Colombie : ils sacrifient leurs vies pour défendre leurs terres (reportage de Jordan Salama et Florence Goupil / National Géographic)


Luis Manuel Salamanca se tient en équilibre sur le plateau couvert d’un pick-up bringuebalant, dévalant les routes sinueuses des Andes. Au petit matin de ce 22 mai 2018, le Massif colombien (ou nœud d’Almaguer)–ensemble de montagnes fertiles en forme de dôme du sud-ouest de la Colombie – s’éveille doucement.

Ati Quigua, en plein rite de protection d’une rivière de la sierra Nevada de Santa Marta, du nord de la Colombie. Écologiste et femme politique de l’ethnie arhuaco, elle s’est élevée contre l’exploitation minière et les projets qui menacent les ressources naturelles de ce massif montagneux, réserve de biosphère de l’Unesco.
Photo : Florence Goupil

Alors que le brouillard est en train de se lever, il aperçoit au loin une femme trayant une vache brune dans une clairière. Sur des routes étroites, des bus rouge et blanc pleins d’écoliers disputent le passage à des charrettes tirées par des chevaux et des mules. Plus de 200 m en contrebas, le río Magdalena se déverse dans une abrupte vallée vert émeraude, alimentée par des cascades tombant de toutes parts.

Nous nous dirigeons vers Quinchana, un village de quelque 90 familles caché dans les collines verdoyantes et plongé dans la brume du département du Huila. La région est connue pour ses cultures caféières et les explorations pétrolières ; plusieurs grandes rivières y prennent aussi leur source. Quinchana est également le point de départ du sentier menant à une petite communauté appelée « La Gaitana » et à un site archéologique recelant des vestiges précolombiens – des divinités mégalithiques et des tombeaux datant du Ier au VIIIe siècles.

════

■ ÉNONCÉ ■
D'après le reportage sur la Colombie, combien de familles le village de Quinchana compte-t-il ?

════

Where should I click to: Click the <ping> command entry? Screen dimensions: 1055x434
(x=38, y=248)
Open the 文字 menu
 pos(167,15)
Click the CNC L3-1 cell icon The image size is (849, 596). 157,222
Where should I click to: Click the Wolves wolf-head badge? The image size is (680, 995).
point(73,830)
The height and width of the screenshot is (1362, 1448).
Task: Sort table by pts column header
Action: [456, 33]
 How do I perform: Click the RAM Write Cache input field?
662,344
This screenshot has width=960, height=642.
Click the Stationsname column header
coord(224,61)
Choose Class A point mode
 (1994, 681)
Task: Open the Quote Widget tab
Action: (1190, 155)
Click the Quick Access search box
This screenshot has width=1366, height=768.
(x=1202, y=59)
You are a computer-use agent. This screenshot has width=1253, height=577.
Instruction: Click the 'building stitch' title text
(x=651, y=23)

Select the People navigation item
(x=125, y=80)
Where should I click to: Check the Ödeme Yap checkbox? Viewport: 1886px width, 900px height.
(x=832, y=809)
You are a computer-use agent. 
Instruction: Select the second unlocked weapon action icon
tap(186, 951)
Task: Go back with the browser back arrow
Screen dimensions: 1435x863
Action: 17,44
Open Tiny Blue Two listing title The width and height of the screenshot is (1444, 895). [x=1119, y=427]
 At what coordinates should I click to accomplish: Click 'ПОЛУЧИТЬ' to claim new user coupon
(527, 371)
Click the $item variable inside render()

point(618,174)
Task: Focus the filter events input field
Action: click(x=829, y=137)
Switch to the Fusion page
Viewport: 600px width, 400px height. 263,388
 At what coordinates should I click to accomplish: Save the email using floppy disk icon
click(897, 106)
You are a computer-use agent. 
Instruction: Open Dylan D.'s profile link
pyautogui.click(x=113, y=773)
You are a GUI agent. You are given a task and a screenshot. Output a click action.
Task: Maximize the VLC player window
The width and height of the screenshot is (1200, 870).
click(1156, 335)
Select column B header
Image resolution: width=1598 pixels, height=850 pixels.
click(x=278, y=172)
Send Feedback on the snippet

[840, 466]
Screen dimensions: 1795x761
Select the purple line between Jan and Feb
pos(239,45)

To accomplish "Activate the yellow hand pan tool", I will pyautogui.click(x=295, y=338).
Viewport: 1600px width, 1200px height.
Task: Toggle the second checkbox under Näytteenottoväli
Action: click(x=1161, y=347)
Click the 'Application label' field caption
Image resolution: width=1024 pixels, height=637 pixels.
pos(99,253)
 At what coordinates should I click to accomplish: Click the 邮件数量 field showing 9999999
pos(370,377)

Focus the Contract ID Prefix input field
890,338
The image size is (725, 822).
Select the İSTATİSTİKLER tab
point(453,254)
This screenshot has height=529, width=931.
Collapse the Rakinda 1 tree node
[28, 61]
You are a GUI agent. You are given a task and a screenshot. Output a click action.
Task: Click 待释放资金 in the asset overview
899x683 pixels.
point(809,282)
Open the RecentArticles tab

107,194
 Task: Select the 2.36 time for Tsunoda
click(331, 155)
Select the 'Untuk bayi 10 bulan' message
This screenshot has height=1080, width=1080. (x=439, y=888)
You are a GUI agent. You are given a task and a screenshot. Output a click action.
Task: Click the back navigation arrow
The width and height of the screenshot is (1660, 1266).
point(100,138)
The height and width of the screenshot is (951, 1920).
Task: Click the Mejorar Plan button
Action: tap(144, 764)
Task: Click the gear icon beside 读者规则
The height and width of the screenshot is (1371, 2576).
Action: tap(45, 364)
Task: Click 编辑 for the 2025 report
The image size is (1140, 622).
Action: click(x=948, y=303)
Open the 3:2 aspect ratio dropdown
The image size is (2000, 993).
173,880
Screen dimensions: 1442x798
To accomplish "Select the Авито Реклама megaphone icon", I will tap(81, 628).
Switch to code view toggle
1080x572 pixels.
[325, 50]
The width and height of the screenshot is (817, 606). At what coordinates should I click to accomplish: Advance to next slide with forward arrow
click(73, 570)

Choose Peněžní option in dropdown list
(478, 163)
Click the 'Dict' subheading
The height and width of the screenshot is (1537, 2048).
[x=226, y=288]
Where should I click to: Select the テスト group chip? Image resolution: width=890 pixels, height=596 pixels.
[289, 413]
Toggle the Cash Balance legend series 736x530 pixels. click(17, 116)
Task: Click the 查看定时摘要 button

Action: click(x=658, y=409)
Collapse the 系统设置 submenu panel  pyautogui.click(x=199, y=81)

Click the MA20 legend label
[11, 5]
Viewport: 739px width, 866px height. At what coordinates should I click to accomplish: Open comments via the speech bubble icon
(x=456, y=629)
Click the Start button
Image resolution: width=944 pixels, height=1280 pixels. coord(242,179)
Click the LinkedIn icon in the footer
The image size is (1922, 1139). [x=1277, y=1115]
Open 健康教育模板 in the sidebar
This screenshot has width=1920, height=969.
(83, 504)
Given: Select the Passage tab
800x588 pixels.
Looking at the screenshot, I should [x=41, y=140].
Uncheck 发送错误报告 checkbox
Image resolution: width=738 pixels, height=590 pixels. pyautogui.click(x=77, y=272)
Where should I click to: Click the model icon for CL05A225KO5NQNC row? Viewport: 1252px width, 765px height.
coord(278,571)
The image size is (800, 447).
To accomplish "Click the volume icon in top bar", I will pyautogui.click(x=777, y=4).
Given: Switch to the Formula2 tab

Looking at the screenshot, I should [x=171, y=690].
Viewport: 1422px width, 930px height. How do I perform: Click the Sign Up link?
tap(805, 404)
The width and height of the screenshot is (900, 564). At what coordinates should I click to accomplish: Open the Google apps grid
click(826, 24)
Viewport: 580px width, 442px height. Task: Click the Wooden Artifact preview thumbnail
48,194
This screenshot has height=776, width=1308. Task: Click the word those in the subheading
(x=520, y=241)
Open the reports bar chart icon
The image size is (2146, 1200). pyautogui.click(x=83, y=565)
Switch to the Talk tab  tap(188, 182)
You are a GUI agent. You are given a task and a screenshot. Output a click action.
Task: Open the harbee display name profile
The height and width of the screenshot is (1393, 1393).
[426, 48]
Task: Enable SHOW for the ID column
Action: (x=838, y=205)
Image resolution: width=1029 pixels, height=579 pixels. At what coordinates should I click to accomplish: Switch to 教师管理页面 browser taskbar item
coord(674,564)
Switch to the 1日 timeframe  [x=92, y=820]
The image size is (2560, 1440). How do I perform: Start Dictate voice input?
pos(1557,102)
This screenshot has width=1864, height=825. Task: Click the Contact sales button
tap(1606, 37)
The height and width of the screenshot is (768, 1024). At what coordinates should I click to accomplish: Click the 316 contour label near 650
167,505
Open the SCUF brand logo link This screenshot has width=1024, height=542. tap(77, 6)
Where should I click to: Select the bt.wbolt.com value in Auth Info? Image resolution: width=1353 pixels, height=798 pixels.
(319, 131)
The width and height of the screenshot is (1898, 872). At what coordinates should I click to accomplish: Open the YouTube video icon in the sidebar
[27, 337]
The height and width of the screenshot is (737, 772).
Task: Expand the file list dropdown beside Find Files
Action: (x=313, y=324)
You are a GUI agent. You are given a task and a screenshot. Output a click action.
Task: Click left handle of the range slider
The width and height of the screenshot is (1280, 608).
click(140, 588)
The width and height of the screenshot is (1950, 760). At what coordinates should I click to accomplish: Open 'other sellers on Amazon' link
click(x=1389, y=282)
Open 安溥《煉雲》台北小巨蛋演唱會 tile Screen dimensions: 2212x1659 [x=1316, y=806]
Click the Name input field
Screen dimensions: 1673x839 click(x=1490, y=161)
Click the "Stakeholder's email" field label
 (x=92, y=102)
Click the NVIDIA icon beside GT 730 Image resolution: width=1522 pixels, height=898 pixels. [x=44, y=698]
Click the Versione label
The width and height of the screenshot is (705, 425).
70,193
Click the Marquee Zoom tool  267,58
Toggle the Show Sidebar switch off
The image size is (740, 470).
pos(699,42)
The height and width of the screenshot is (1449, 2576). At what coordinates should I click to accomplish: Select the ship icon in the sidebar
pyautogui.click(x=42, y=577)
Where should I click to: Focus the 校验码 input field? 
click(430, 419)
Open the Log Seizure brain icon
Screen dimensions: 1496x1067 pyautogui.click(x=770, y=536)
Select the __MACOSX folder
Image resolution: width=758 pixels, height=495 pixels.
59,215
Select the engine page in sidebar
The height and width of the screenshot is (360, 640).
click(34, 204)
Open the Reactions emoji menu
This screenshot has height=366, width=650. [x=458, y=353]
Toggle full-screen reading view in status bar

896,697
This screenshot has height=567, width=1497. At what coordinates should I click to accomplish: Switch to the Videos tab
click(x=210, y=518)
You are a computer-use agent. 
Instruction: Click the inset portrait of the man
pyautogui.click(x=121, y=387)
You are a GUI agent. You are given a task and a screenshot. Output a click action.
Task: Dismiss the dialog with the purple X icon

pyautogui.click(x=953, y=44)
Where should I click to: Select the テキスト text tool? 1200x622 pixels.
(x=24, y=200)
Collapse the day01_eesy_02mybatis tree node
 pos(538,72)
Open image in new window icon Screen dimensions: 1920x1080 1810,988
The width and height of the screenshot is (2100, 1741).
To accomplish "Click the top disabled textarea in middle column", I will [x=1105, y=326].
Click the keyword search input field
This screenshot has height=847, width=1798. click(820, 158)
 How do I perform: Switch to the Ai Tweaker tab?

════

■ RÉPONSE ■
Quelque 90 familles.